Source extract:
Brendan: Yeah, I can't. I think it's interesting in light of what you've experienced when you started, McKinsey, and probably what you're seeing now, even in the economy. Not to say it's the exact same parallels, but you, yeah. Yeah. Go ahead.
Bill: Very similar. You know what's interesting? Every 10 years we have one of these, right? If you think about like, when I first started paying attention to the same management things like in 1990, you know, we had sort of, you know, remember 89 or 80, 89, we had the bad stock market. Now you then just the run up through the end of analog, but the earliest part of dial-up, right? So all the folks like you got mail, right? But that was like, you know, I've got a 14, 4 modem, I've got a 28, 8, right? You know, or God forbid you to 56, 6, you were like, look how fast this is. And so we had this weird run up, and then at the end of the decade, the real implosion on the dot com stuff, also with Y2K, right? Two things fueling it at once. Then 2000 to 2008, you had that run, right? Then before the financial crisis, and then the financial crisis to COVID. So roughly, roughly somewhere like 10 year tranches of almost always one or two fads. One or two, oh my God, analytics, oh my God, automation, oh my God, AI, right? And so we have these fads that we almost always over-correct on, and there's usually a commensurate response in financial capital and a commensurate response in human capital, right? And I think what we're seeing now is the human capital has shifted in a way outside the bounds of what we're used to before because the power dynamic is just so unbelievably different, almost always. It's an asymmetric power distribution towards companies, and that is not the case right now.
Brendan: Yeah, it feels like it's almost having overnight to your point of that dynamic. Well, let's before we get into some of the big idea, which gets into those topics when you're talking about kind of the process to people, also the meat of the we before we get into the meat of this podcast, which I'm really excited about, we do have a tradition here at Pit Stops to Podium, and that's to get to know our guests outside of work. And you you're gracious enough to share a little bit more like your origin story and where you grew up in some of those moments in your life. Um, maybe today was that look like for you, you know, you're retired, how you're going to spend your time, uh, you have family hobbies. I doubt you still wrestle these days, but maybe you do.
Bill: No, no, no. I go to the gym now with a trainer and I try to remind myself I used to be athletic. I wasn't an athlete and now it's like each movement like, oh, that hurts. You know, I mean, I'm 53, I'll be 54 at the end of the summer. I think I still have a little bit in the tank to go do something else. But I mean, like closing in on 23 years at McKinsey, that was a good run. You know, I had a wonderful time there. My good buddy and former colleague Matt Guthridge and I wrote the Organizational Health Index long, long ago. It's still being used. You know, like 5,000 companies, 7 million people later. We came up with the influence model and we came up with the mass personalization of change and all this fun stuff. Started people analytics, ran global talent. So that arc, not only was it fun from a McKinsey standpoint of really turning on a really cool way of thinking about people at work, talent, culture change, structure, transformation, etc. It also laid the foundation for a really nice and rich set of colleagues and former colleagues and clients that now I could say, hey, you know, Schaninger Services LLC is there. Maybe I'll just, you know, I'll serve a small number of people privately, not with any big need to have a big program, just classic advisory and counseling. And most importantly, I don't have to give speeches away anymore. I will tell you, I love doing speeches. The idea of being paid to do speeches is pretty attractive.

Task list:
a) Set down the part of the podcast transcript that begins at the words "Brendan: Yeah, I can't." and stops after "Yeah. Go ahead.", copied without changes.
b) In the podcast transcript, what did Bill write with his former colleague Matt Guthridge?

Extracted entries:
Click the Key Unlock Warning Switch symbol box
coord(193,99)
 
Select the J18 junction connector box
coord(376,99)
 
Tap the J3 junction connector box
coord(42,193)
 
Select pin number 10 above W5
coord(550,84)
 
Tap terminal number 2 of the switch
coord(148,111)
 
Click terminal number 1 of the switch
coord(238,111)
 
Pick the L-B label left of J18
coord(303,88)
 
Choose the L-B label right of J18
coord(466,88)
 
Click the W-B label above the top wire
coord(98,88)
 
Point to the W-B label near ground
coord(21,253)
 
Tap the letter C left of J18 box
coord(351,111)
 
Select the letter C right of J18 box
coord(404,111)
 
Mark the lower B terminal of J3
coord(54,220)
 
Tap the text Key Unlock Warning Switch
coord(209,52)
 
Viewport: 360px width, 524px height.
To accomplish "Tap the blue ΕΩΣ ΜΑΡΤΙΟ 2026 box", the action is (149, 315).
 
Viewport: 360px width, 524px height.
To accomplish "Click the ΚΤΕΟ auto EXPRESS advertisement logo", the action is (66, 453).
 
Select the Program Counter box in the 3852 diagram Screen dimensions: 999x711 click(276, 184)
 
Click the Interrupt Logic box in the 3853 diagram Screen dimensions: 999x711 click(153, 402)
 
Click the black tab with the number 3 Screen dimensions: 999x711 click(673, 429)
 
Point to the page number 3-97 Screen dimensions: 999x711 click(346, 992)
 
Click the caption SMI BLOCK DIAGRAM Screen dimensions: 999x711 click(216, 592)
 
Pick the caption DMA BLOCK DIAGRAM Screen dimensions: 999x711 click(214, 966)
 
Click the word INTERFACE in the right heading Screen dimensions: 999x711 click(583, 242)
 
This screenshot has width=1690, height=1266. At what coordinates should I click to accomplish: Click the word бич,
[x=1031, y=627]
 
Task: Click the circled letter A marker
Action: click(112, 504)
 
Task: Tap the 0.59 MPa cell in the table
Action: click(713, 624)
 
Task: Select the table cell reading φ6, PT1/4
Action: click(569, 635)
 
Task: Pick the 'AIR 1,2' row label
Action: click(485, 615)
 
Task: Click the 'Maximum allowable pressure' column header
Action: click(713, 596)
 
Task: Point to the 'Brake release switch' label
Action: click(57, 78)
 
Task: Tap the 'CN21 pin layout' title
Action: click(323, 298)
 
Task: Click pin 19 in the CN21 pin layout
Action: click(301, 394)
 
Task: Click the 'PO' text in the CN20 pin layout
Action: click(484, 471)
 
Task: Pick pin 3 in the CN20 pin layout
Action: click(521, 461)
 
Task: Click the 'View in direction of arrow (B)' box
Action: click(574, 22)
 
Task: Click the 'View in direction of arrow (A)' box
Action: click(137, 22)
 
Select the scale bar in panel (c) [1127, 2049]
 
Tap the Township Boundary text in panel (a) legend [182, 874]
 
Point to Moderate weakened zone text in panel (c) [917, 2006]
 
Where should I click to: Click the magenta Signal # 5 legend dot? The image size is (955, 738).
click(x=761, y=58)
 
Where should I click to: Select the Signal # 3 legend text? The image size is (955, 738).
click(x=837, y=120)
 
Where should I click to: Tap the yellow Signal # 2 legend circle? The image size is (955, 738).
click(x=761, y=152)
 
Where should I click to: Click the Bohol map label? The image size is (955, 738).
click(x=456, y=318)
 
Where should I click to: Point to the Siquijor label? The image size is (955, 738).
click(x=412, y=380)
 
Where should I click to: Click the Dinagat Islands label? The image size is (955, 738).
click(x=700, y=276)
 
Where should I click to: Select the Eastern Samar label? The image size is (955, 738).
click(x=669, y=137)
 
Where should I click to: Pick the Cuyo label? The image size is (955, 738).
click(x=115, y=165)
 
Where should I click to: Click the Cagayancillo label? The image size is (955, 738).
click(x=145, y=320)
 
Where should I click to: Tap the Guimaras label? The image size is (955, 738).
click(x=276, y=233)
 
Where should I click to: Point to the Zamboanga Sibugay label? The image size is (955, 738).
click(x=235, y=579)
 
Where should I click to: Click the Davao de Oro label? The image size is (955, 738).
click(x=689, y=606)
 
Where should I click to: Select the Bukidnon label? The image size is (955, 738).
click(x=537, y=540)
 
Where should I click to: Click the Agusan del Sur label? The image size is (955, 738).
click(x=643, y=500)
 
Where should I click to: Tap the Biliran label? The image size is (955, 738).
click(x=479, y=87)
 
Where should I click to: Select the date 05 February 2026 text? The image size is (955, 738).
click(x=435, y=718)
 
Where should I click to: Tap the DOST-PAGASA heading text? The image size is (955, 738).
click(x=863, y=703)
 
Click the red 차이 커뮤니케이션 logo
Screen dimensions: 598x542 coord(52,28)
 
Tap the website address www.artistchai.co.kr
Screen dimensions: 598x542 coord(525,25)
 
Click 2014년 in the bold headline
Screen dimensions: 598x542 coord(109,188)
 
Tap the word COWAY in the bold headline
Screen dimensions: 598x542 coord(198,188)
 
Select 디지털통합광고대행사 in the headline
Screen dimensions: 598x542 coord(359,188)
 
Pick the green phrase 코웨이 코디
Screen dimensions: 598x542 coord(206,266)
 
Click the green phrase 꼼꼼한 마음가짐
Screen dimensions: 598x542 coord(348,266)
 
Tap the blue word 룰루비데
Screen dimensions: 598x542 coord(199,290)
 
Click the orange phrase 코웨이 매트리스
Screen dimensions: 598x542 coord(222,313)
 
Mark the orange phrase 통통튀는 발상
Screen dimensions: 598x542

Results of the tasks:
a)
Brendan: Yeah, I can't. I think it's interesting in light of what you've experienced when you started, McKinsey, and probably what you're seeing now, even in the economy. Not to say it's the exact same parallels, but you, yeah. Yeah. Go ahead.

b) The Organizational Health Index.